### DIRECTIONS
Copy task, pictures excluded: set down exactly the lines from the one containing "The image size is (414, 382)." to the end of the data below.

### PROVIDED DATA

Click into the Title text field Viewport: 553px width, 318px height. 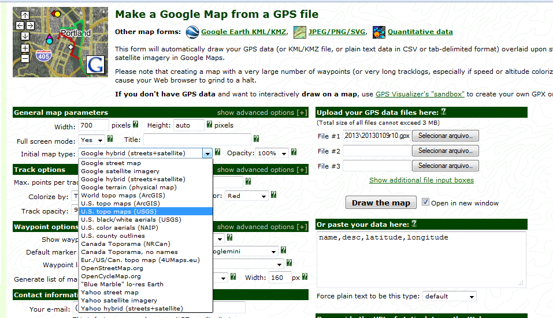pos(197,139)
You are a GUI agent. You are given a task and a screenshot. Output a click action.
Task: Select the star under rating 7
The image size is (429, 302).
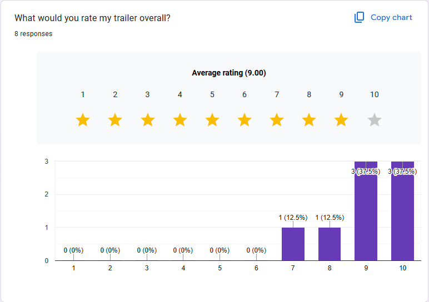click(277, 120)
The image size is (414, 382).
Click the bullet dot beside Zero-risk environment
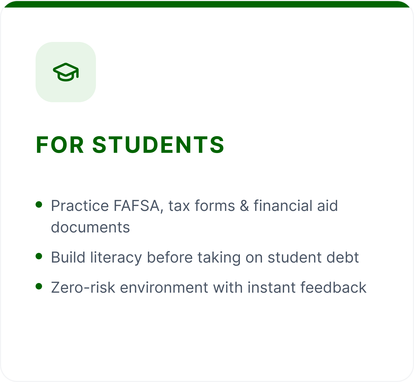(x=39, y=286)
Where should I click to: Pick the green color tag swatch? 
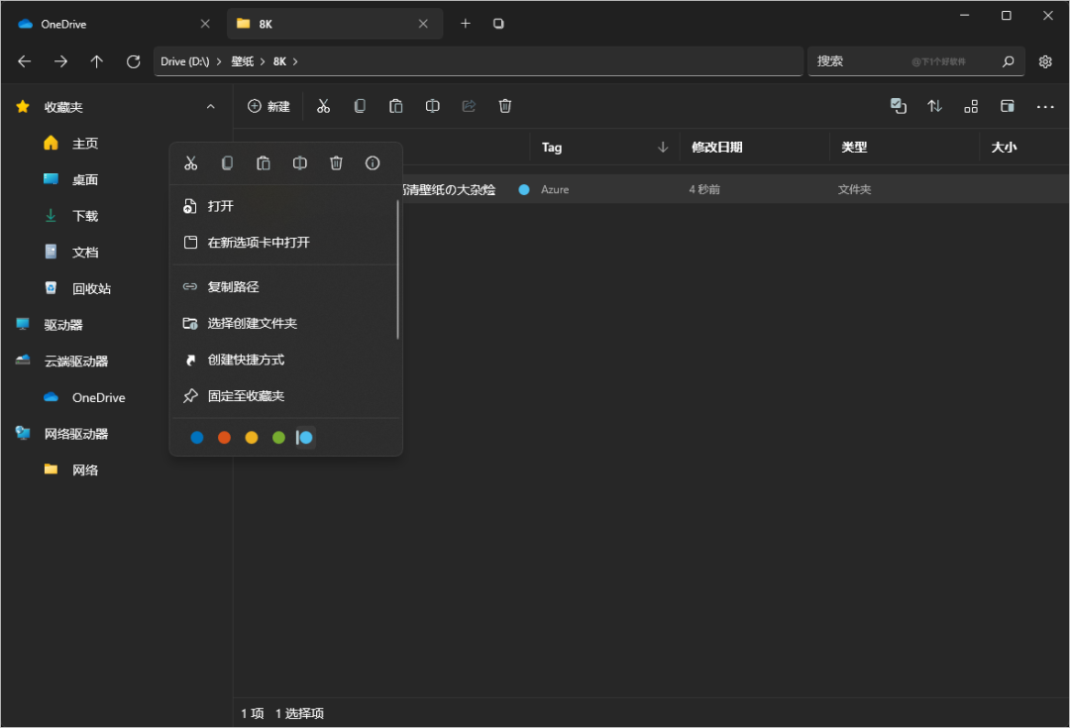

### WORKED SOLUTION
The image size is (414, 382).
Click the bullet dot beside Zero-risk environment
(x=39, y=286)
Where should I click to: Pick the green color tag swatch? 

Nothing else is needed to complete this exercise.